I don't think I can do this...

I don't think I can do this teenager parenting thing..at least for today. It hasn't been easy to parent the teens that have already made it to or near adulthood. It hasn't been easy but it has been manageable...and not much that we experienced was something that other parents have not had to deal with for generations before us. But this next batch of three teenagers think differently. They have forms of FASD and the intensity of the emotional rollercoaster is even greater than ever.

I know parents say they can handle hearing "I hate you and I  always have.." because they know their child doesn't mean it. Well, I am not one of those parents. It hurts every time I hear it...and I want to open my mouth right back to them and say something just as stupid.

Parenting teenagers with FASD is so tough. I think we clearly state the rules but what we say is not processed the way we think it should have been. When you go to a friend's house, bring you phone. If you phone battery is dead, you must call to check in. Simple. Not. Escalated fight about this. Yep.

Another kind of parent I am not. I am not a parent who can easily let go of what the other parents/ teachers think of me. Now, don't get me wrong. I don't care if they think we are strict or overprotective. But, I do know that my FASD kids have such a misguided perception of events that occur in our home, that I know that when they share with friends why they are mad at us, I am sure eyebrows are raised. I hate to know that our testimony is undermined because the very kids we are trying to help are saying awful things about us. Failing grades and kids who act disrespectful to the very ones who are trying to help them--that behavior embarrasses me to no end. Yes, I should let it go..but some things are hard to let go of...

And here is another thing I am not. I am not responsible for providing entertainment and fun for our teenagers all summer. I am not Julie on "The Love Boat." And even if I was responsible for creating a "summer to remember" for them, it probably wouldn't meet their expectations anyway. Day one into summer vacation and I am already feeling the pressure. I will not let these expectations take away my joy. It is so much easier to create fun for the little ones for me. And maybe by all the fun I have created for them over the past summers, I have created my own problems...never thought of that...

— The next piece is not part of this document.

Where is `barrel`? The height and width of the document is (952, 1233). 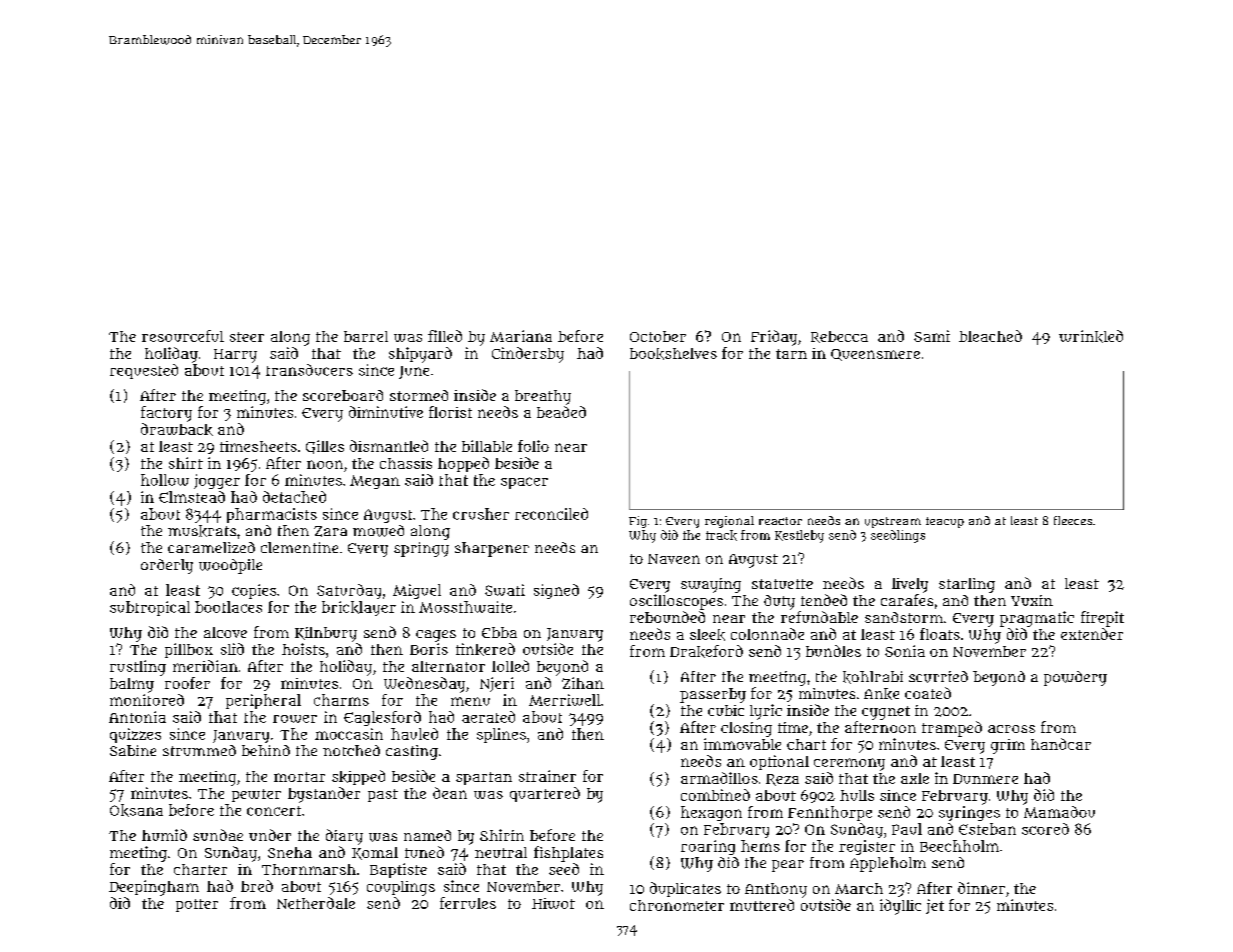 barrel is located at coordinates (366, 336).
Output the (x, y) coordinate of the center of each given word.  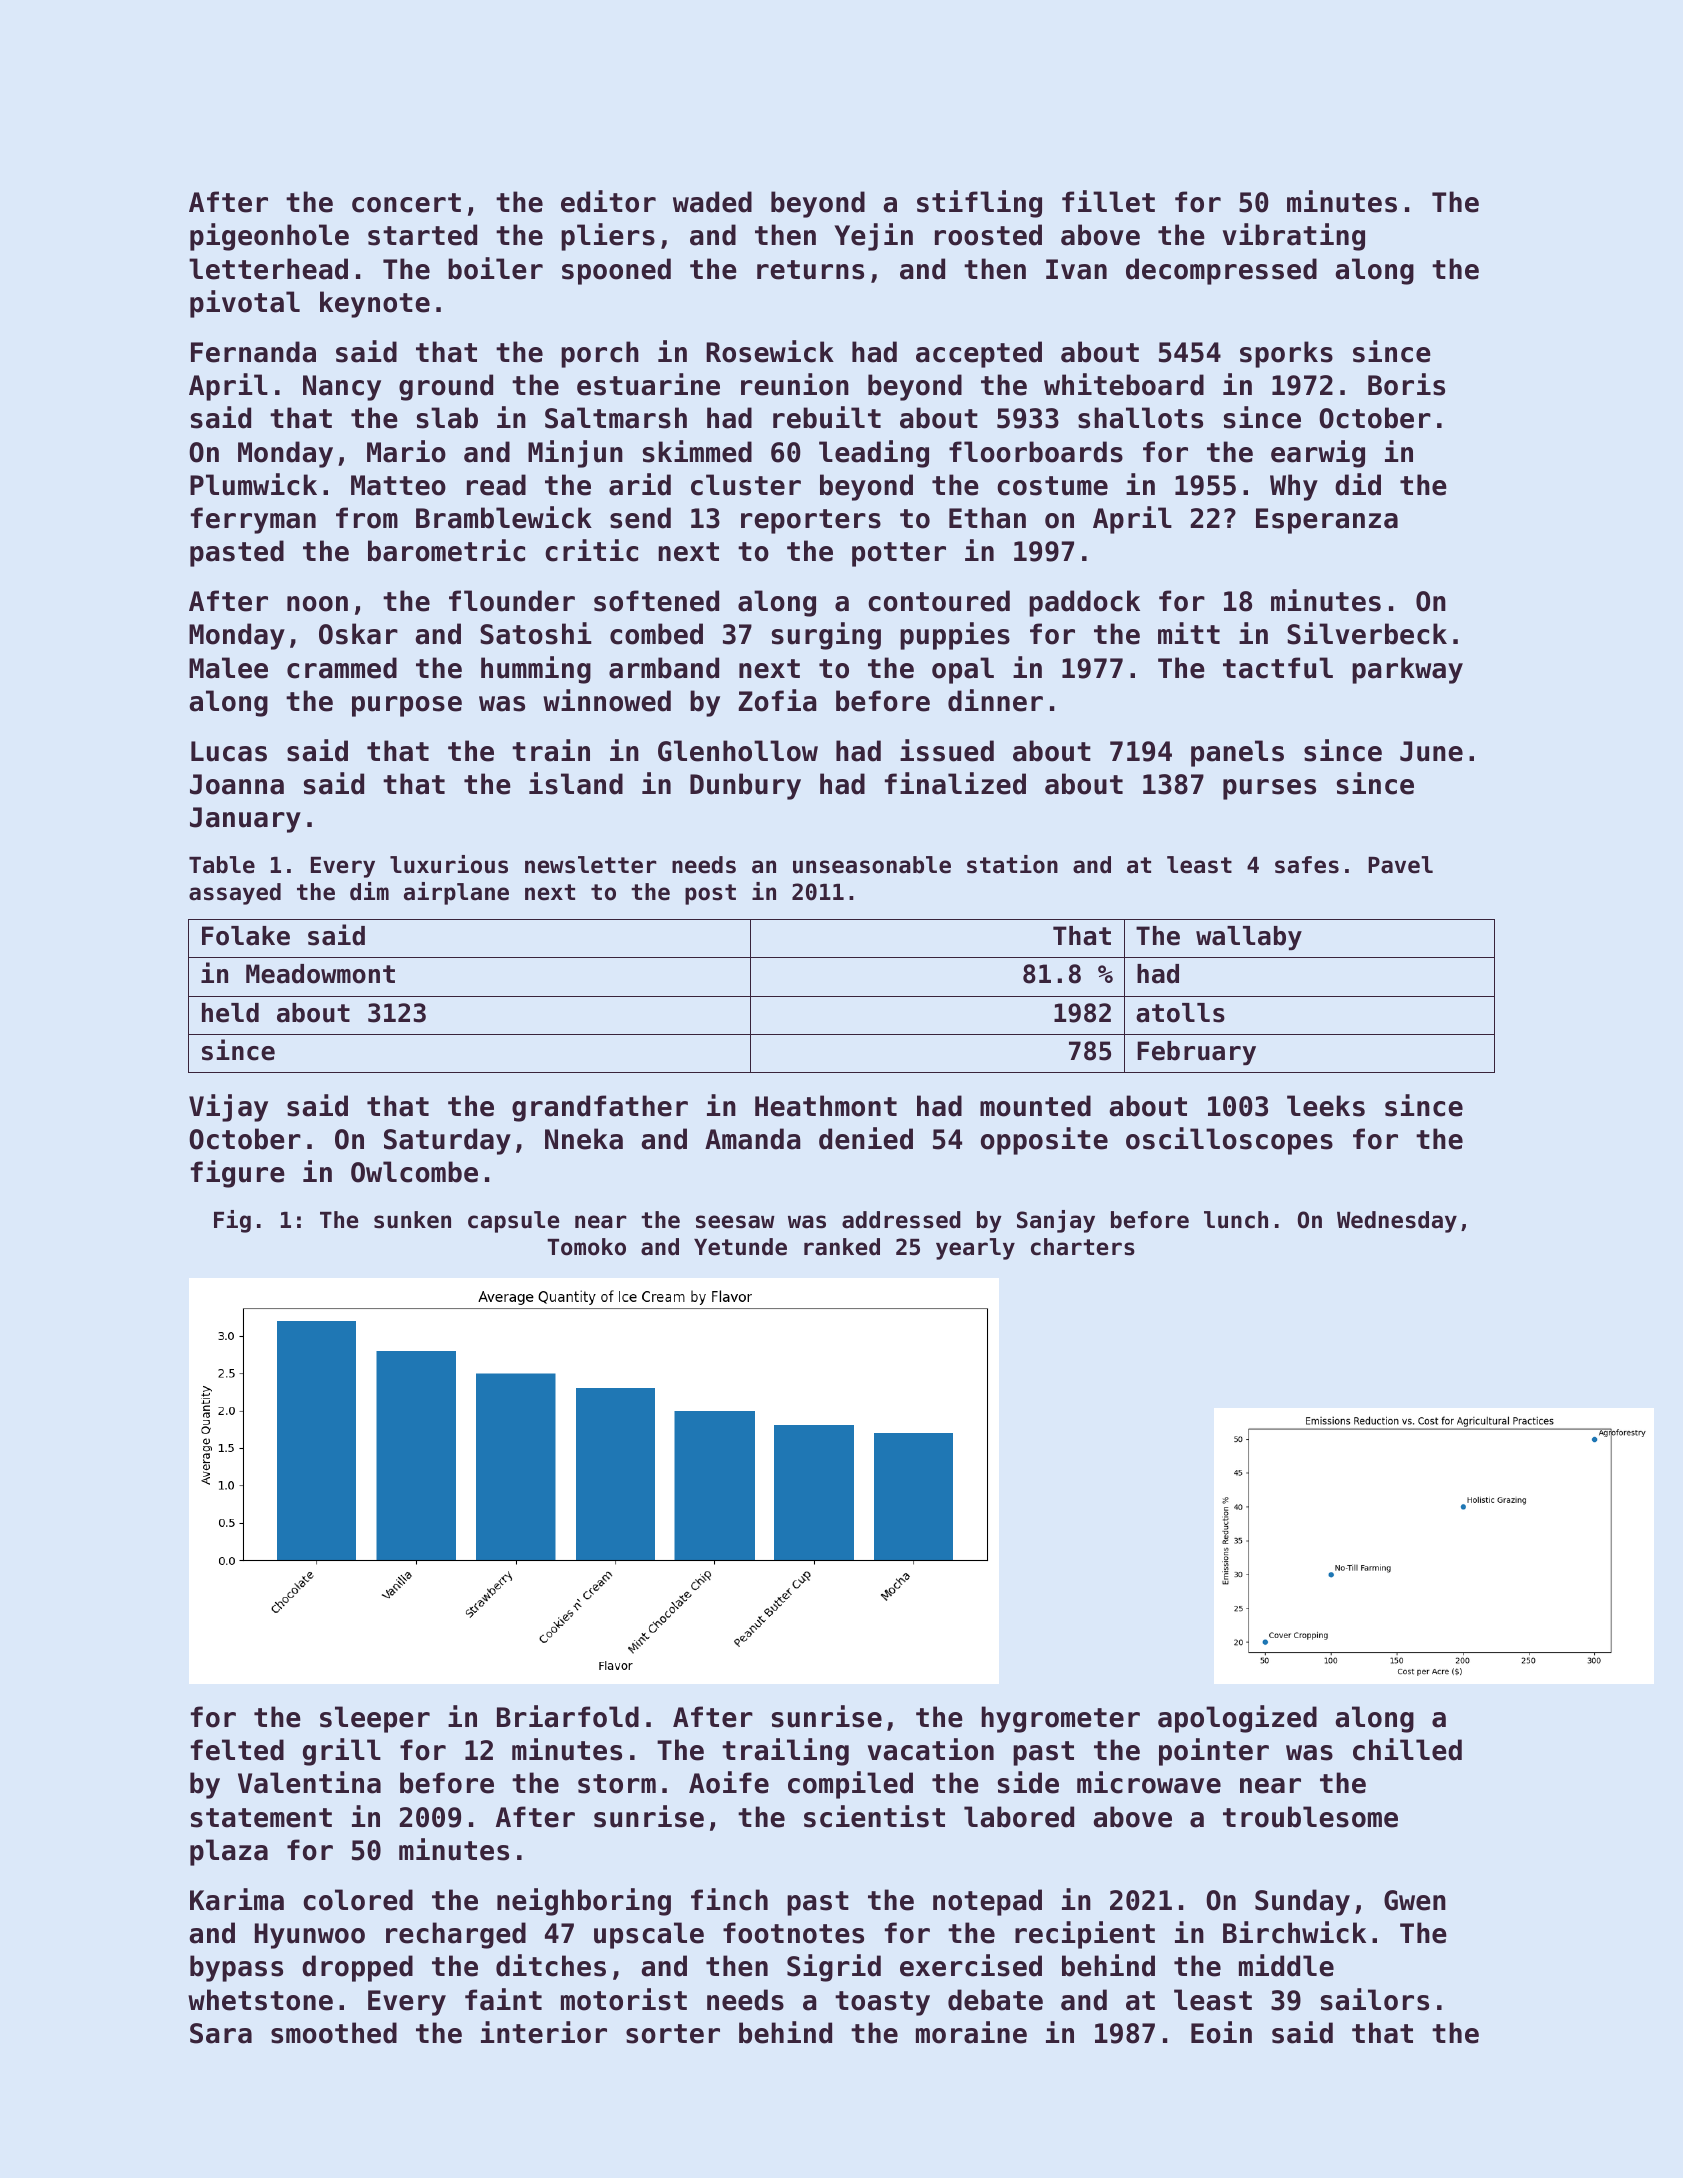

I feel defeated in the parenting teens "adventure." I've always hated rollercoasters--the unexpected drops, the sick to my stomach feeling, the anticipating that when you are going up to see the beautiful view from the top, that things will be crashing down quickly. It isn't easy to enjoy the time at the top when you are anticipating what you know will come next. My teens with FASD/ADHD beg me to go on rollercoasters with them and they think they have never been successful. Turns out, we are on one together every day around here. They tell me that I will love the ride if I just try it. Even if I close my eyes, I'm still not liking it....

Sharing God's Good Design for those with Disabilities and *Isaac update!"

At the close of this school year, we have all been excited to give out Krista Hornings book, "Just the Way I Am" to teachers and other special people in the kids lives. Kaden was so excited to show everyone that he was in the book...but not as excited to say good bye to these special people in his life. He has such a hard time with transitions especially when they involve people. This picture is with "Principal" Cathy--not really the principal but Kaden called her that all year. Cathy is the receptionist at Kaleidoscope Charter School, where Kaden attends.  She, along with his wonderful Kindergarten teacher, Mrs. Davis, have brought so much joy in his life and I think the feeling was mutual.

Isaac and Kaden on Kaden's Graduation Day.

I mentioned that Isaac was having a really good day last week. His really good day has stretched to a really good couple of weeks. Isaac is doing amazingly well. He is happy and content. He is still battling awful herpes outbreaks on his hand that look very painful, but he seems to be handling the pain well. He saw the neurologist this week and he was pleased with how Isaac looked. Isaac is using a switch activated by his head movements to hear our voices. He seems to be activating the switch purposely. He also is imitating sound when he hears it. I will say "awww...." after someone says it to him if he is focused both visually and auditorially. The doctor said that the dose of valium that he takes 4 times a day would knock us out as adults. It doesn't knock Isaac out at all--he definitely needs a lot of medication to combat the neuroirritability. But, overall, I think he impressed the doctor given his diagnosis. He is a smart little cookie....and oh.......sooooo loved.